THE Untouchables was the nickname given to Liverpool’s all-conquering football team of the early 1920s which featured, way out on the left wing, a player who started and finished his career at Darlington.

A book is being written to commemorate the centenary of the Untouchables winning back-to-back league titles in 1921-22 and 1922-23, and the authors are looking for information about the players, particularly Fred Hopkin who missed just two matches in those heady seasons but finished his days working as a physio behind his wife’s hairdressing shop opposite Darlington’s North Road railway workshops.

Fred was born in Dewsbury in 1895, and joined Darlington as an amateur in the North Eastern League before the First World War – it looks like he scored in a 6-0 thrashing of Newcastle City in February 1914. During the war, he made guest appearances for Tottenham, and after the war he was transferred to Manchester United, who were then a midtable First Division side.

Fred made 70 appearances for the Red Devils, scoring eight goals, but he was clearly hot property – United were fined £350 for paying him more than the maximum wage and offering him an illegal slice of his transfer fee.

In May 1921, he signed for a substantial £2,800 for Liverpool, and one of his earliest appearances was at Ayresome Park against Middlesbrough in November 1921, where he was photographed by the Evening Gazette.

“Unemployment has told its tale on football attendances on the Tees-side,” said the Echo’s sister paper, the Evening Despatch in its match report, “and when the game commenced there were not more than 20,000 spectators present, a much lower figure than would have been the case on such an important fixture in normal times.

“Some amusement was caused prior to the match by the appearance of a black kitten, which frolicked about the net at the east end of the field.

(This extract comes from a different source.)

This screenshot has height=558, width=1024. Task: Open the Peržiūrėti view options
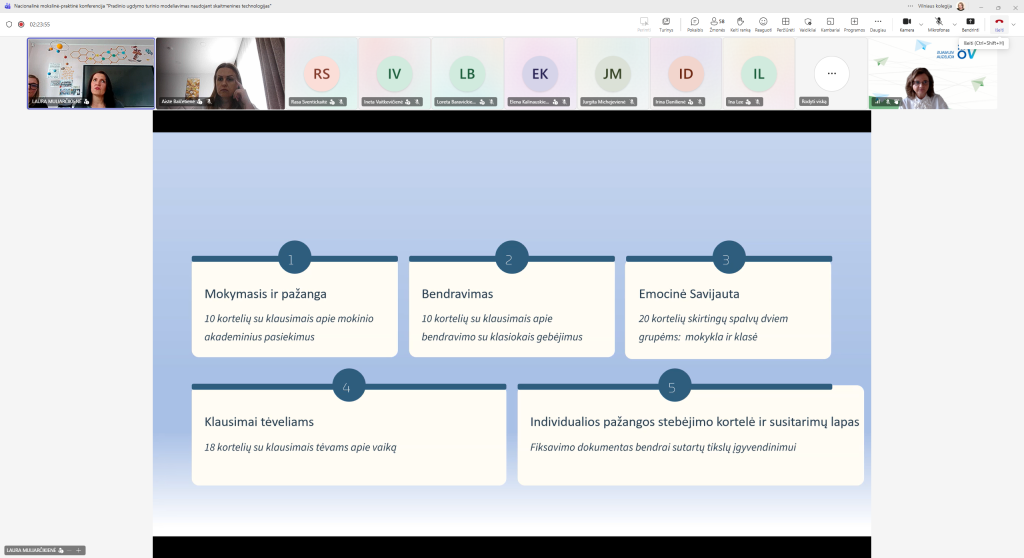coord(786,23)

Was it a good omen for the ’Borough?”

It was indeed, because Boro won 3-1, but Liverpool recovered to win two successive titles with Fred practically ever-present out on the left, hugging the touchline, and using his speed to make progress before delivering telling crosses for others to score.

In fact, he did not find the net for 78 matches, but his debut goal is now part of Anfield folklore, because almost as soon as he scored against Bolton Wanderers, a fire broke out in the Kemlyn Road stand. Smoke choked the field of play, but the fire brigade extinguished the blaze just as Fred had extinguished Wanderers’ hopes, and Liverpool won 3-0.

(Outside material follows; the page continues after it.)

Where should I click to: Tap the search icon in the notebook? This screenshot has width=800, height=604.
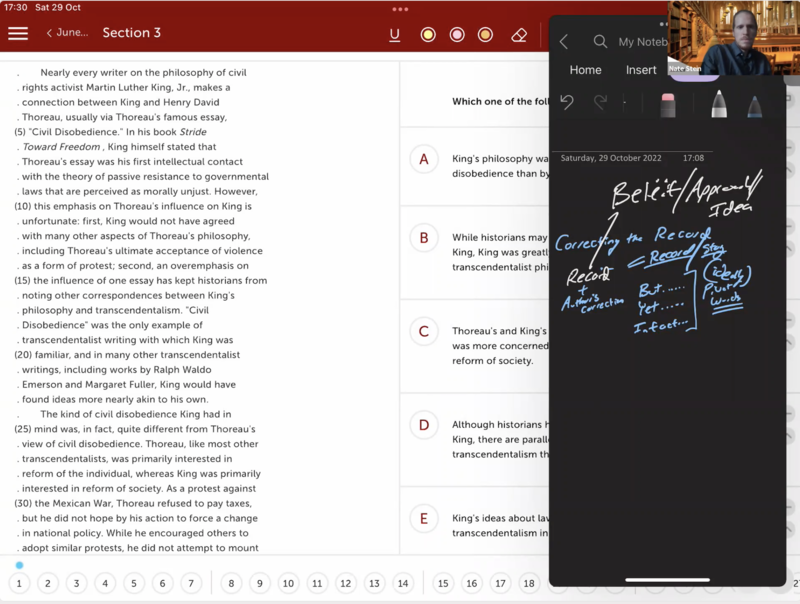pyautogui.click(x=600, y=42)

He stayed at Anfield until 1931, making 360 appearances and scoring 12 goals, before returning to the Quakers at the age of 36. They were in the 3rd Division (North) and he made 26 appearances for them in the No 11 shirt, scoring twice, before the following season he became the coach at Redcar Borough.

After that he spent his time as a physio, armed with a big heat lamp and an even bigger tube of smelly black ointment, working from behind his wife’s hairdressers.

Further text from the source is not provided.